[Instrucciones]:
1. Enumera todas las razones que da el texto sobre la lucha de clases de por qué sirve entender esa categoría como construcción discursiva.
2. Prolonga el texto sobre la lucha de clases a partir de su última oración.

[Texto de partida]:
Entender la categoría de lucha de clases como construcción discursiva es útil por varias razones. En primer lugar, permite quitarle de encima el lastre de a priori teórico, que arrastra de los usos que muchas veces se ha hecho de ella para dar cuenta de todo antagonismo posible. En segundo lugar, deja ver el hecho de que se trata precisamente de una categoría que compite con otras en la pelea por la asignación de sentido en cada una de las contingencias coyunturales en las que puede resultar pertinente; pero que también, tal como se vio en el caso de la lucha por la legalización de la interrupción voluntaria del embarazo, puede entrar en relaciones de solidaridad con otras categorías en ciertas reivindicaciones políticas. En tercer lugar, y aunque parezca una obviedad, el hecho de que ciertas relaciones sociales del sistema capitalista hayan podido ser objetivadas en términos de lucha de clases, es la causa por la cual hoy existen trabajadores que se reconocen, se organizan y luchan por sus derechos, en función de su pertenencia a la clase obrera y en contradicción con los intereses de la burguesía. Es decir, no solo es una categoría descriptiva, es también el significante constitutivo de un antagonismo social.

[Datos extraídos]:
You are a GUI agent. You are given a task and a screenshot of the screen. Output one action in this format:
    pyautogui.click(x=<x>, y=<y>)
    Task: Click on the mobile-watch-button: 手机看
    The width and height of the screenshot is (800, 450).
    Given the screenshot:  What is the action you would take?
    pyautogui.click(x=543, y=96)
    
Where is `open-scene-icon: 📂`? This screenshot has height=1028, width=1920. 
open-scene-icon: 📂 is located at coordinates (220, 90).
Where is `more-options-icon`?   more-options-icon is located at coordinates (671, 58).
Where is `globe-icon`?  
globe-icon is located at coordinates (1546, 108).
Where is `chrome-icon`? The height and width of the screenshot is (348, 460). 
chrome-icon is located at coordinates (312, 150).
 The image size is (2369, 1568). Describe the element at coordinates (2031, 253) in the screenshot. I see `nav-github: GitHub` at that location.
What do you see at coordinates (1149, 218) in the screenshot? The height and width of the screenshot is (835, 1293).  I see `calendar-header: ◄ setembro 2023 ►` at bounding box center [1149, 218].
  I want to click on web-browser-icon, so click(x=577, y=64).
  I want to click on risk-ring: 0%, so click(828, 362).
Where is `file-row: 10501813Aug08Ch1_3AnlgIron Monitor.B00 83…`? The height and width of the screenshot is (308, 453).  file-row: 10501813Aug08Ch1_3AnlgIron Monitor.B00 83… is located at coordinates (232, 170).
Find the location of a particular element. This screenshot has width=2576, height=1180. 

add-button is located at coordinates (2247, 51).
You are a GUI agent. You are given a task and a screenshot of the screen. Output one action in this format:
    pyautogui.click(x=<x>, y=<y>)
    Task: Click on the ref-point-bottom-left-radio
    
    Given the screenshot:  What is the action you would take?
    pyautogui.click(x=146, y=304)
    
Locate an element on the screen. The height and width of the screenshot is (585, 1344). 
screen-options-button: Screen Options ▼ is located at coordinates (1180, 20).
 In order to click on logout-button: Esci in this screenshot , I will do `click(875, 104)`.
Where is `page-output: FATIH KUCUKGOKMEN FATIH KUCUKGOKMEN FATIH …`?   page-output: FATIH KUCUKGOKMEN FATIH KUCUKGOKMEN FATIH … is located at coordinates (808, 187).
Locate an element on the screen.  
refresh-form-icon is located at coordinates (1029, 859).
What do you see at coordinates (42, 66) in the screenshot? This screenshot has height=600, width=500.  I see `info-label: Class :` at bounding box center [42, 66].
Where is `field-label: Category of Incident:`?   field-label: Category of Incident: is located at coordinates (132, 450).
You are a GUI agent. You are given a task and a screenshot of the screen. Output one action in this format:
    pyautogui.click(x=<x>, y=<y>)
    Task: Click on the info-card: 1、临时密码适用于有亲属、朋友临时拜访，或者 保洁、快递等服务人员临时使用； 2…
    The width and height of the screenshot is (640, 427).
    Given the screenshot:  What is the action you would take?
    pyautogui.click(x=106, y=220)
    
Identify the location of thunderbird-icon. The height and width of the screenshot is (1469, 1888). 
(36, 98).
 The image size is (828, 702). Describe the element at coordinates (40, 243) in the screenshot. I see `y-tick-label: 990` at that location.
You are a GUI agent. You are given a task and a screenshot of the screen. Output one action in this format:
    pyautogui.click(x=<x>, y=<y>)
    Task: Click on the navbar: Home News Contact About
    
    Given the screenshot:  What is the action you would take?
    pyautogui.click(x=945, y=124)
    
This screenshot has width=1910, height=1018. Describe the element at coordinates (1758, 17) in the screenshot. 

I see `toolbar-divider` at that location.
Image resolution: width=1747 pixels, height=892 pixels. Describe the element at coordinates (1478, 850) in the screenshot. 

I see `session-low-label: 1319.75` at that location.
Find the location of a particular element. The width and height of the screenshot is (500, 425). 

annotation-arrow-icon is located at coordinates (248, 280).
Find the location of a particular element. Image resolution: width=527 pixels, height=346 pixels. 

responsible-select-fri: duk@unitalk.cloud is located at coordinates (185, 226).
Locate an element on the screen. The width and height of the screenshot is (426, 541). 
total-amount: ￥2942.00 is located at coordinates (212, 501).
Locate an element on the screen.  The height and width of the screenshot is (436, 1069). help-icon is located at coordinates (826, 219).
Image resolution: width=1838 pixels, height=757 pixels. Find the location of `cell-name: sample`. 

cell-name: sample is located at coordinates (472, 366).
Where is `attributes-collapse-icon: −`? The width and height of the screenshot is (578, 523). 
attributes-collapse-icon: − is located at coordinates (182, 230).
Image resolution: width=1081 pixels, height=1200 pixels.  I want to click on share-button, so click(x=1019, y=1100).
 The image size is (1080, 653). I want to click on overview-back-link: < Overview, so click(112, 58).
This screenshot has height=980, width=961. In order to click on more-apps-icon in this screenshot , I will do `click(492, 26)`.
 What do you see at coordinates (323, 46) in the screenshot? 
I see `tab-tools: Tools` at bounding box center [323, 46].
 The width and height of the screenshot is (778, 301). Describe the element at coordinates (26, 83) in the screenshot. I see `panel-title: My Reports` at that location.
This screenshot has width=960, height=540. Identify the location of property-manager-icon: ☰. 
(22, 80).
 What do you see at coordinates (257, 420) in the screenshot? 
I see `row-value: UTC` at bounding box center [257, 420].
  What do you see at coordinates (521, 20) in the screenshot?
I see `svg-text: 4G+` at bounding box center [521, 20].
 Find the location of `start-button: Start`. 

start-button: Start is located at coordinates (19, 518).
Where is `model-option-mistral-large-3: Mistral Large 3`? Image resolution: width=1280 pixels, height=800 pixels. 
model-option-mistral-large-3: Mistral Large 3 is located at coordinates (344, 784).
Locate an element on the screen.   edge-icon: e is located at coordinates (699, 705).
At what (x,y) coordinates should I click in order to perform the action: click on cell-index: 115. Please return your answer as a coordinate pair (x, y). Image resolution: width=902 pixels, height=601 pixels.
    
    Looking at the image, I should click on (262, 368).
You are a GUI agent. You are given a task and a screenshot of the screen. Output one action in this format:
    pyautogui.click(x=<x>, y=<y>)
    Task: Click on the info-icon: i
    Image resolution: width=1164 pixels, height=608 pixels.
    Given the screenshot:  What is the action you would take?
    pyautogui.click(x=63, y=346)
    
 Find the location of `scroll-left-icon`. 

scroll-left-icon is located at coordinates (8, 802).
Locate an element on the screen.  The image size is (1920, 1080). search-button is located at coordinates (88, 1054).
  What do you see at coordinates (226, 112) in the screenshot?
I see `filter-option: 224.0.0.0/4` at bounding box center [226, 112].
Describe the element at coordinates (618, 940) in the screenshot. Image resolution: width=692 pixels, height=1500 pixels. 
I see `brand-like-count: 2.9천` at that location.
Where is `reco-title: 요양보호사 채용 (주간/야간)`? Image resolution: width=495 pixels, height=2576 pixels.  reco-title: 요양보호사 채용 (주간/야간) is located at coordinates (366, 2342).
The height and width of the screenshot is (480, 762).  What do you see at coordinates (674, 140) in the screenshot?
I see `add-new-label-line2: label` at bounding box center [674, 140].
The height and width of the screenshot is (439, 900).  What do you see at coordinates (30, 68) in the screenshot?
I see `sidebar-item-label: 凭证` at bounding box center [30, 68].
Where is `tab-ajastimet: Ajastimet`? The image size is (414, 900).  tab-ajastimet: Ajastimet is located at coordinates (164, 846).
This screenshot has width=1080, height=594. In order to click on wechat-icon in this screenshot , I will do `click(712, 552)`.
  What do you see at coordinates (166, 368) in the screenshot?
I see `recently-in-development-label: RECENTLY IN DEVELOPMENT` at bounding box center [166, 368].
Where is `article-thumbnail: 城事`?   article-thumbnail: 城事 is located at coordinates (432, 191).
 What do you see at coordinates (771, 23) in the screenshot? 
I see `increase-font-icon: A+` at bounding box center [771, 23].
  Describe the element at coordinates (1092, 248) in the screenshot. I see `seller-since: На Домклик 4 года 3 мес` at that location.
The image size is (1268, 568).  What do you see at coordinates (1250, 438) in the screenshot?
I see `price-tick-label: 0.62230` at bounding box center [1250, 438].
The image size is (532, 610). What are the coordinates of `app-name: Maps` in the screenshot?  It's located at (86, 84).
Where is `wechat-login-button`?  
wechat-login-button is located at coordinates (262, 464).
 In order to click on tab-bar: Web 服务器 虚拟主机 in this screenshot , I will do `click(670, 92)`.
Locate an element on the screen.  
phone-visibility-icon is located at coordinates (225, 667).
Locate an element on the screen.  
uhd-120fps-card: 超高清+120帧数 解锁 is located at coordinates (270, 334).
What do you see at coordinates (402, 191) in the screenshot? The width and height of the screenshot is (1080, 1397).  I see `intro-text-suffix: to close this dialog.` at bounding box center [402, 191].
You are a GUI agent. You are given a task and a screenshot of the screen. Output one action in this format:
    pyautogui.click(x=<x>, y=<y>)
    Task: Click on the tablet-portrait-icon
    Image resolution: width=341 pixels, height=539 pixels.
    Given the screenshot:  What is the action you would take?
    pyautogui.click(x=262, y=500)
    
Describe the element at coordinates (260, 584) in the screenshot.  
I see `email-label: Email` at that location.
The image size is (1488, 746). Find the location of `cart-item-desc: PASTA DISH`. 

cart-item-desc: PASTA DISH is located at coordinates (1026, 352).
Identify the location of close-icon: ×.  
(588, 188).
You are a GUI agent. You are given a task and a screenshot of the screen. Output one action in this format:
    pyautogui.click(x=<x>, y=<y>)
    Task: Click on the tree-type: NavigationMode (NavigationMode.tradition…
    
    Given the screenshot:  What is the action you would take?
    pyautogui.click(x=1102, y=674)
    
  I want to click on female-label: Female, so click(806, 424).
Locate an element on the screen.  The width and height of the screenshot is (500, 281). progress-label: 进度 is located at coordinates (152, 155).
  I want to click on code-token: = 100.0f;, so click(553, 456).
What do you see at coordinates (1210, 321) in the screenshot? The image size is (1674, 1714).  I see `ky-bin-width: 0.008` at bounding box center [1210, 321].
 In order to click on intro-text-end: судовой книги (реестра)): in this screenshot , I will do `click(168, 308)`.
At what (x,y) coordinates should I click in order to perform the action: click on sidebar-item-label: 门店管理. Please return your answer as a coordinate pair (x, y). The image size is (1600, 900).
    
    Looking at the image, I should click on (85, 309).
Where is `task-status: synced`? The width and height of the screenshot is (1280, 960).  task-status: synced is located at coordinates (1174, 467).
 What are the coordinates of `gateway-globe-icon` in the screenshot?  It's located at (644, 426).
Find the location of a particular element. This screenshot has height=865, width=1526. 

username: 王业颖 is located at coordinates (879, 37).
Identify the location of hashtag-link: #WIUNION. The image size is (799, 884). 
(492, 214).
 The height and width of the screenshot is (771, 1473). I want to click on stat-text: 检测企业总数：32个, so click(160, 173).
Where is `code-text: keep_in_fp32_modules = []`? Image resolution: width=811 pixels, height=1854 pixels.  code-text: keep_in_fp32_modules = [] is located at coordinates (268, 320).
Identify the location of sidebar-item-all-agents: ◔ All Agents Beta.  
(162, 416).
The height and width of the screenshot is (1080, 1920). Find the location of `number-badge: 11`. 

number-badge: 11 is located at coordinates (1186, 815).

[Respuestas]:
1.
1. Le quita de encima el lastre de a priori teórico que arrastra por los usos que se hicieron de ella para dar cuenta de todo antagonismo posible.
2. Deja ver que es una categoría que compite con otras en la pelea por la asignación de sentido en cada contingencia coyuntural. También puede entrar en relaciones de solidaridad con otras categorías en ciertas reivindicaciones políticas.
3. Hace ver que, como ciertas relaciones sociales del sistema capitalista pudieron objetivarse en términos de lucha de clases, hoy existen trabajadores que se reconocen, se organizan y luchan por sus derechos por pertenecer a la clase obrera y en contradicción con los intereses de la burguesía.

2.
La teoría de la hegemonía desarrollada por el posmarxismo tiene una enorme importancia para comprender las lógicas políticas de las sociedades contemporáneas. Pero una lectura demasiado apresurada de los textos en los que fue desarrollada podría derivar en una cancelación o en una desvalorización de la categoría de lucha de clases, absolutamente necesaria para objetivar buena parte de las relaciones sociales que estructuran el tejido social del sistema capitalista. Por lo demás, el uso de esta o de cualquier otra categoría para pensar los procesos políticos no responde nunca solo a decisiones teóricas basadas en razones cognoscitivas. Responde además, y sobre todo, a decisiones políticas basadas en razones de estrategia en el terreno de la batalla cultural. En cada una de las coyunturas determinadas por la contradicción entre las fuerzas productivas y los modos de producción, y en cada una de las situaciones en que las diferencias de clase constituyen parte del problema, es preciso no solo explicar de qué manera se expresa allí la lucha de clases, sino también explicitar con toda claridad desde qué posición de ese antagonismo se toma la palabra.
*Profesor de Literatura y actualmente cursa la licenciatura en letras en la Universidad de Buenos Aires.